Traditional drivers of DLP
- Compliance with data regulations: Across the globe, governments and regulators are tightening or implementing strict privacy rules. Regulation standards dictate how organizations can use, collect, store, and distribute this data. Data privacy regulations aim to protect customer data such as social security numbers, credit card numbers (PCI), personal medical information (PHI), and other personally identifiable information (PII) from unethical use and distribution to third parties. To that effect, regulators are also forming governing bodies such as the California Privacy Agency and applying heavy penalties. For example, the General Data Protection Regulation (GDPR) calls for fines of up to 10 million euros or 2% of the company’s worldwide annual revenue. DLP helps organizations understand and secure the location, flow and usage of regulated data across the enterprise.
- Intellectual property (IP) protection: Protecting intellectual property and trade secrets from theft or external disclosure is necessary to stay competitive in many industries such as manufacturing, telecommunications, biotechnology, pharma, high technology, chemical, fintech, etc. For tech companies, IP can take the form of patents or proprietary source code.
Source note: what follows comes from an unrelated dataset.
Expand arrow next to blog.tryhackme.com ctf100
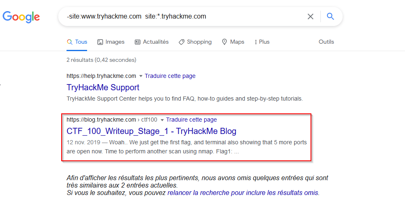This screenshot has width=405, height=202. pos(162,120)
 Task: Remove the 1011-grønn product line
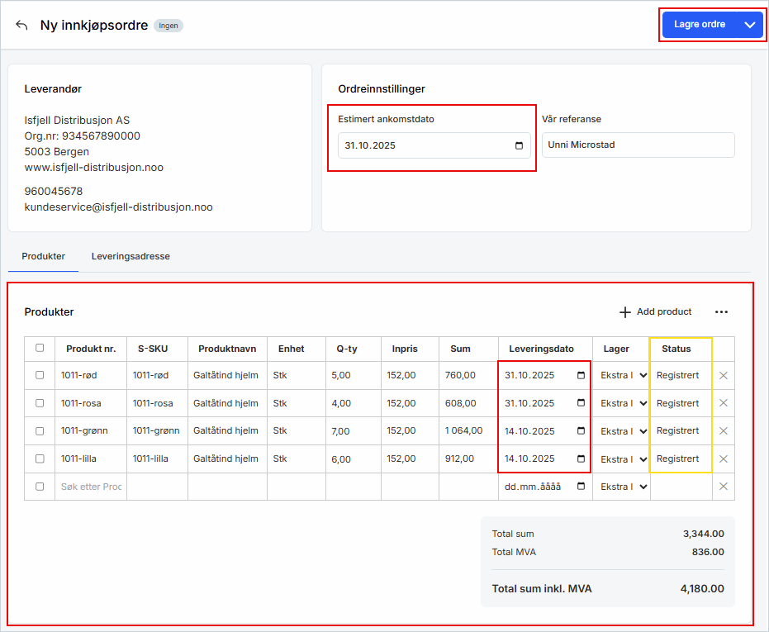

For the manufacturing and automotive industry, it can be CAD design files. And for the chemical industry, it can be formulas. Industrial espionage and data leakage can result in lost sales and profits, reputational damage and jobs lost to other countries.
Modern drivers of DLP and insider risk management
- Digital transformation: With the digitization of business processes such as sales, HR and product development, employees have access to more sensitive data through more channels than before. Not only is more data being generated, but it can also be accessed on a laptop, through collaboration tools like Box or Microsoft Teams, or via a mobile app. Higher mobility of data and proliferation of channels open the door for external hackers and malicious insiders to leverage security differences between channels for data theft. Today’s CISO is looking at DLP as an important signal that can be fed into a security analytics service and contextualized appropriately.
- Information becomes more diverse. Traditional DLP systems worked on very tightly defined patterns (such as a group of 16 digits, passing the Luhn checksum formula, which indicated a valid payment card number). Even within these bounds, DLP systems were considered “noisy,” generating a high number of false alerts. Today, key business information can be graphical (for example, the latest creative output for a movie), tabular (a set of key financial figures), or source code. In addition, operating system features such as Windows Alternate File Streams (AFS) make it challenging for some simple DLP systems to detect and report problematic content accurately.
- Remote work: Employees and contractors work from anywhere and everywhere– whether at home, in the office, or from a café. With remote work, security teams have lost visibility. Remote workers do not fear their managers looking over their shoulders. This sense of isolation and insulation from the requirements and consequences of professional corporate life gives additional weight to the need for CISOs to form effective stakeholder partnerships with HR and Finance through formal insider threat management programs.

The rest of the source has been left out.